Caulfield first acted aged seven in the 1967 film, Accident, written by Harold Pinter but to get his Equity card as a teenager he chose a more informal route to the stage.
"I was a stripper," he says of his stint at London's Windmill Theatre. "It was a means to an end. What I remember about that experience was one day having an argument with a colleague on stage. We were acting out this weird relationship tangle on stage, me and this girl and a guy, which turned into a brawl when they both turned on me, and the fight overflowed on to the street outside."
The naked actors were given their P45s the next day.
"What I remember are the Japanese and German tourists all looking bewildered at us."
Caulfield was able to work in the States thanks to his American stepfather, a former marine.

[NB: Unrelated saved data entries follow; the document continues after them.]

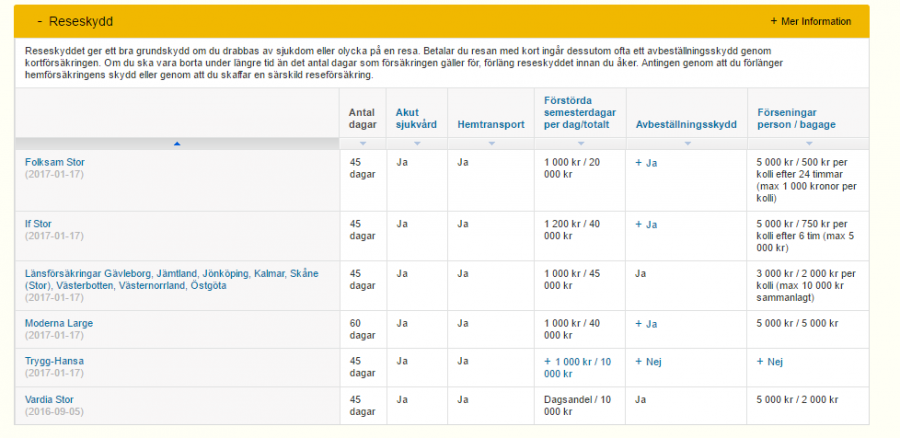Screen dimensions: 900x438
Task: Sort by Avbeställningsskydd column arrow
Action: click(686, 144)
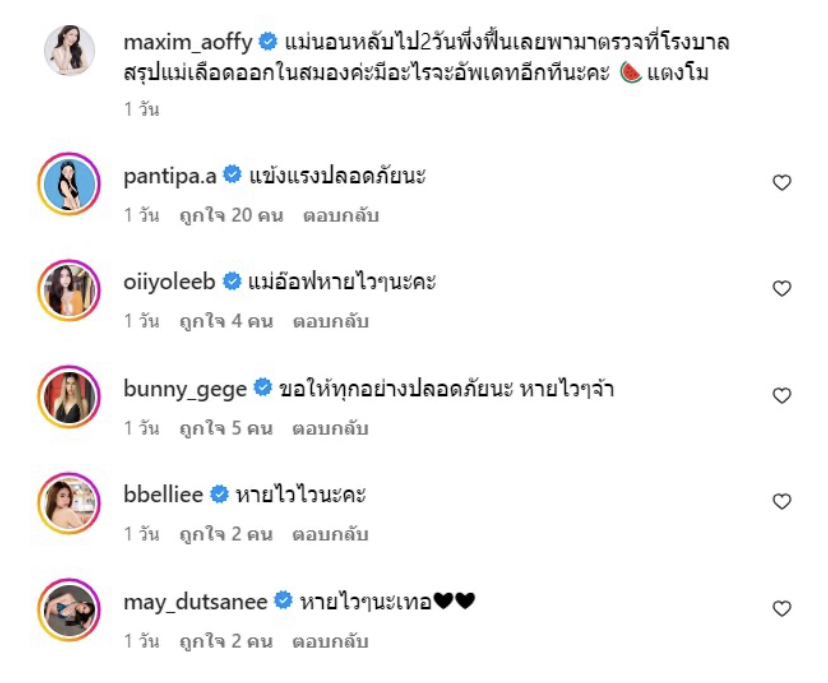The width and height of the screenshot is (828, 683).
Task: Open pantipa.a's story avatar
Action: (69, 184)
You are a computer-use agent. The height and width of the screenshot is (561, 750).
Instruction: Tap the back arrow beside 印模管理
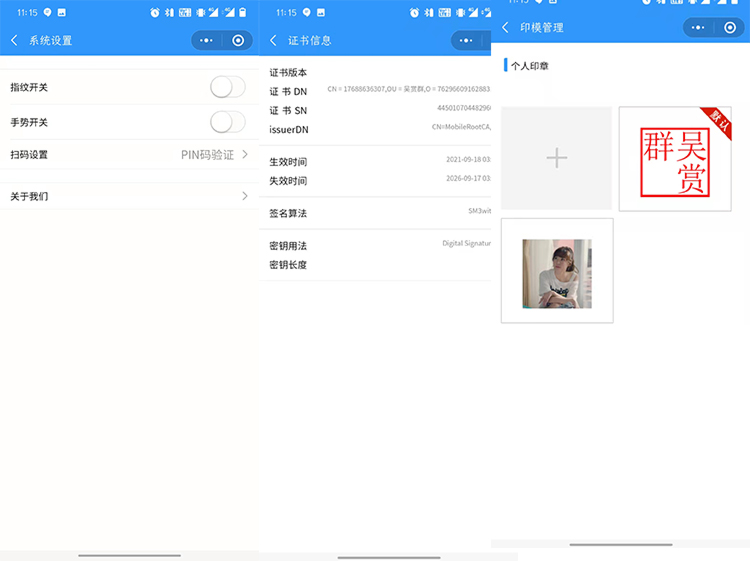tap(505, 28)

And inspired by his acting idol James Dean, he became a huge success on Broadway in Class Enemy, winning a Theatre World Award.
IN 1980, the 21-year-old married actress Juliet Mills, who is 18 years his senior.

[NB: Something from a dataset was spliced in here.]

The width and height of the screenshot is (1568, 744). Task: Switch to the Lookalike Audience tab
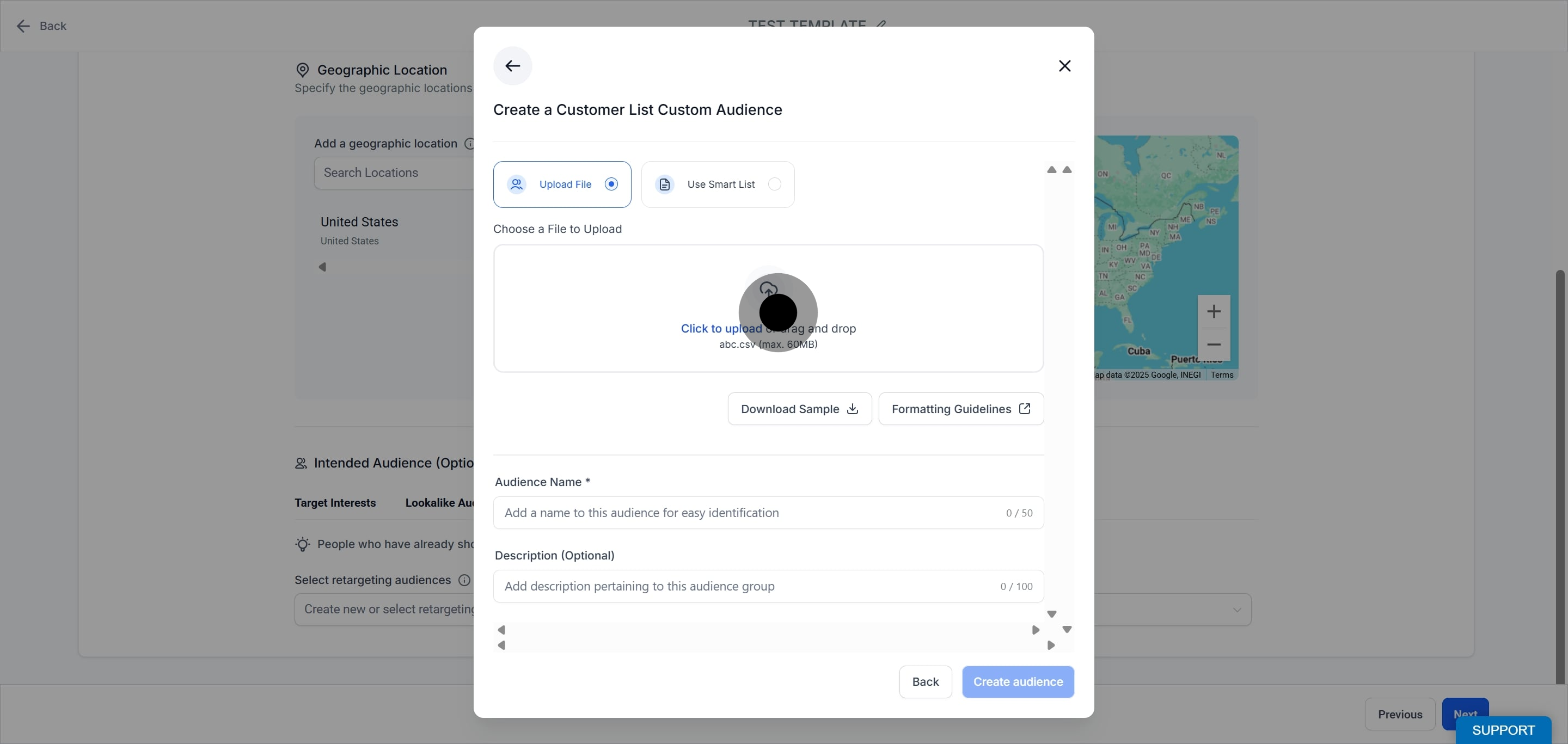coord(439,502)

And such were the actor's talent (and good looks) in 1982 he landed the role of Michael Carrington in the American musical film Grease 2, opposite Michelle Pfeiffer.
Several movies followed, then television came calling.
"The Colbys was fun," says the 54-year-old. "There was no b****ing. We had no reason to be at each others' throats; we were all swimming in mullah! We were living the dream, driving Ferraris, wearing Armani suits and I had two 6ft tall women on each arm."
When the big American TV roles dryed up, Caulfield came back to the UK where he's starred in series such as Casualty in 2003, Holby City and Emmerdale, in which he played a bigamist who was shot dead by second wife Natasha Wylde (Amanda Donohoe).
"I've loved the variety," he says of his career. "I love the chance to meet new people."
He also loves time spent at home in Los Angeles with his wife. "I really do, but the time apart serves to keep the relation-ship fresh," he says.
The couple enjoy a great lifestyle. "We were invited to holiday in the South of France with the composer Leslie Bricusse this year," he says. "And we discovered the next door neighbour was Rod Stewart.
"I'd met Rod a few times before and we got on well, and so we settled down to watched the World Cup Final together. It was a lovely afternoon."
Even though Caulfield made up his Gorbals story, he does have Scottish family - his grandfather was a Findlater - and he's looking forward to coming to Glasgow.
"I've been told the Glaswegian audiences are the most vocal of all," he says."
Singin' In The Rain is a spectacular production which uses half a mile of flexible pipe work, a 10 tonne water tank and a water system that creates a downpour from above.
It also stars Coronation Street'sVicky Binns, James Leece, Amy Ellen Richardson and Stephane Anelli.
Caulfield adds: "I'm sure the audiences will love the show. It has the right balance of humour, romance and drama. And some fantastic dancing. What's not to like?"
l Singin' In The Rain, the Theatre Royal, until August 23.